Say rather the "best man" when the road is absolutely flat and has a team towing him all day.

He's great at what he does...but he's a more than a bit of a one trick pony.


----------



## Salsa_Lover (Jul 6, 2008)

It will be funny to see the world champion stripes on the autobus and hoping it's big enough to make it even out of the cutout time...


----------



## sir duke (Mar 24, 2006)

Marc said:


> Say rather the "best man" when the road is absolutely flat and has a team towing him all day.
> 
> He's great at what he does...but he's a more than a bit of a one trick pony.

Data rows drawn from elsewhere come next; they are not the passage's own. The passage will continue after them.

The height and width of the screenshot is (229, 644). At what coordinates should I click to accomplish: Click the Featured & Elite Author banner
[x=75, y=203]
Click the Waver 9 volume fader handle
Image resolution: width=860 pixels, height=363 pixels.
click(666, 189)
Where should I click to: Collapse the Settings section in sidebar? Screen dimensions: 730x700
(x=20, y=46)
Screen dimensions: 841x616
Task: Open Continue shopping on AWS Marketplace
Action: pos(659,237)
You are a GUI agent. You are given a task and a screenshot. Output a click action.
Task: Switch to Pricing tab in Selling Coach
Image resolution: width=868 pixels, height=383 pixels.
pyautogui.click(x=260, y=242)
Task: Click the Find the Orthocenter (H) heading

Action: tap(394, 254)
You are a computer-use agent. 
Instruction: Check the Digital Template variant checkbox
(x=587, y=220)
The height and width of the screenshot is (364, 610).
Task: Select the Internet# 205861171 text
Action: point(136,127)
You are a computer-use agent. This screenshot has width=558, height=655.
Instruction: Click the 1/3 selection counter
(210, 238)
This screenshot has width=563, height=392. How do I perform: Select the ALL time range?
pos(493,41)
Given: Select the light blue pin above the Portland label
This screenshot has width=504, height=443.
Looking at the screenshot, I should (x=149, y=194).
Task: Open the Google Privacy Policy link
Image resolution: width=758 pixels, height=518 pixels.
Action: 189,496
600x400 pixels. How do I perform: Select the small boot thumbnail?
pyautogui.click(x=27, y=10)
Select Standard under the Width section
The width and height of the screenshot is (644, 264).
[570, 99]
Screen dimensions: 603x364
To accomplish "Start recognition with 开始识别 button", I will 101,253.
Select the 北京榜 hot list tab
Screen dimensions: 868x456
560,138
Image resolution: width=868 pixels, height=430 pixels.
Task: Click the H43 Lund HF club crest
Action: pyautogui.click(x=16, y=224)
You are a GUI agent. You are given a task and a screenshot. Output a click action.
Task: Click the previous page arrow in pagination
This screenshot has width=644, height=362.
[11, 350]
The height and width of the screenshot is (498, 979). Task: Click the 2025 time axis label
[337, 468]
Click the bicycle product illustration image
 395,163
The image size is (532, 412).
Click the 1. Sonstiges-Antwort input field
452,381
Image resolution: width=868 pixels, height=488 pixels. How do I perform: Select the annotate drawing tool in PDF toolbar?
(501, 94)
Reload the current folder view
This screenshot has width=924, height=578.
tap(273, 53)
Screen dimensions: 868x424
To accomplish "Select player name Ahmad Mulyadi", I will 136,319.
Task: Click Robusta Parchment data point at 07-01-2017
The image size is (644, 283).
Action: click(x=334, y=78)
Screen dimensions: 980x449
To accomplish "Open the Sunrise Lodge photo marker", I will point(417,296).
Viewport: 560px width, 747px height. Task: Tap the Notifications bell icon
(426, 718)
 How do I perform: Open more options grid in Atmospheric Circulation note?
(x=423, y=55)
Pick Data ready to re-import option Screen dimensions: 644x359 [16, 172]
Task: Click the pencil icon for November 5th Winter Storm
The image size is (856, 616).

One trick, winning! Only he's done it quite a few times. Know of any better tricks? :thumbsup:


----------



## Marc (Jan 23, 2005)

sir duke said:


> One trick, winning! Only he's done it quite a few times. Know of any better tricks? :thumbsup:


Yea, not needing to get a tow from the team car up mountains. :thumbsup:


----------



## Gripped (Nov 27, 2002)

Marc said:


> Say rather the "best man" when the road is absolutely flat and has a team towing him all day.
> 
> He's great at what he does...but he's a more than a bit of a one trick pony.


Watch much racing? From what I see, the racers that win have a combination of form and opportunity. Seems that Cav had both today.

And the profile of the course will have a significant determination on opportunity. Look at the profiles of the GT stages and you can have a pretty good idea of what bunch of racers will be most likely to win. There are some crossovers but generally they need a little extra opportunistic nudge to put them over.

GB was a marked team. They selected their team to deliver Cav to the line. They worked all day to set him up. And Cav finished off all of their hard work with a sprint to beat all the sprinters.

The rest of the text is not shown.